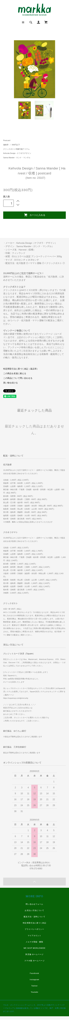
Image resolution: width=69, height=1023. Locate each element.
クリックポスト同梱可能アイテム (16, 149)
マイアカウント (34, 936)
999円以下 (16, 145)
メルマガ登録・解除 (34, 942)
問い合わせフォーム (34, 904)
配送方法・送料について (34, 917)
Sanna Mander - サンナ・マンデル (16, 158)
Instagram (34, 979)
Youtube (34, 992)
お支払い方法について (34, 910)
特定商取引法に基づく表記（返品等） (21, 369)
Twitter (34, 986)
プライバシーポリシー (34, 929)
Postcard (6, 140)
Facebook (34, 973)
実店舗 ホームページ (34, 954)
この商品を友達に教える (14, 373)
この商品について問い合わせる (17, 378)
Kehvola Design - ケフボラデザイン (17, 153)
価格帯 (6, 145)
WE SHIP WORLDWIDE (34, 948)
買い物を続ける (10, 383)
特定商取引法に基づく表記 (34, 923)
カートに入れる (37, 214)
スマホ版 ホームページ (34, 961)
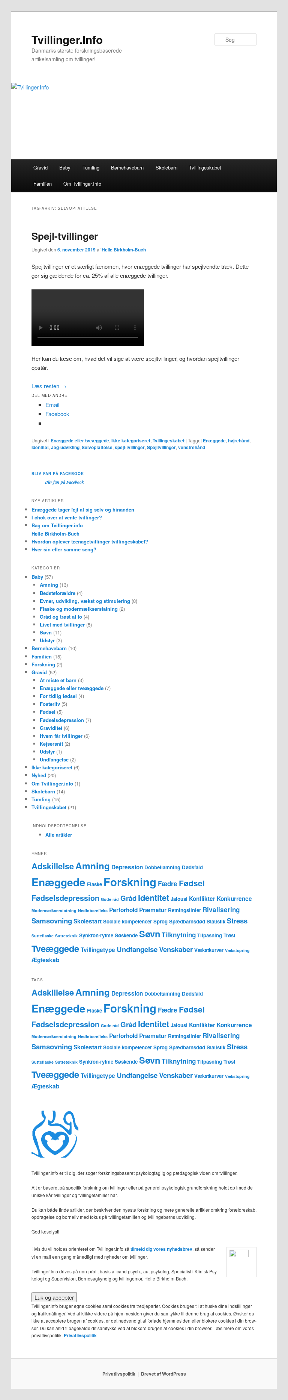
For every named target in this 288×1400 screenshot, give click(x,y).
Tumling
- - - - - - -
◆ To be done
Put every line of the records above into a JSON list of strings, one string per line. Skip blank lines and leave the pictures out.

◆ Completed exercise
[
  "Image resolution: width=69, height=1023. Locate each element.",
  "クリックポスト同梱可能アイテム (16, 149)",
  "マイアカウント (34, 936)",
  "999円以下 (16, 145)",
  "メルマガ登録・解除 (34, 942)",
  "問い合わせフォーム (34, 904)",
  "配送方法・送料について (34, 917)",
  "Sanna Mander - サンナ・マンデル (16, 158)",
  "Instagram (34, 979)",
  "Youtube (34, 992)",
  "お支払い方法について (34, 910)",
  "特定商取引法に基づく表記（返品等） (21, 369)",
  "Twitter (34, 986)",
  "プライバシーポリシー (34, 929)",
  "Postcard (6, 140)",
  "Facebook (34, 973)",
  "実店舗 ホームページ (34, 954)",
  "この商品を友達に教える (14, 373)",
  "この商品について問い合わせる (17, 378)",
  "Kehvola Design - ケフボラデザイン (17, 153)",
  "価格帯 (6, 145)",
  "WE SHIP WORLDWIDE (34, 948)",
  "買い物を続ける (10, 383)",
  "特定商取引法に基づく表記 (34, 923)",
  "カートに入れる (37, 214)",
  "スマホ版 ホームページ (34, 961)",
  "For every named target in this 288×1400 screenshot, give click(x,y).",
  "Tumling"
]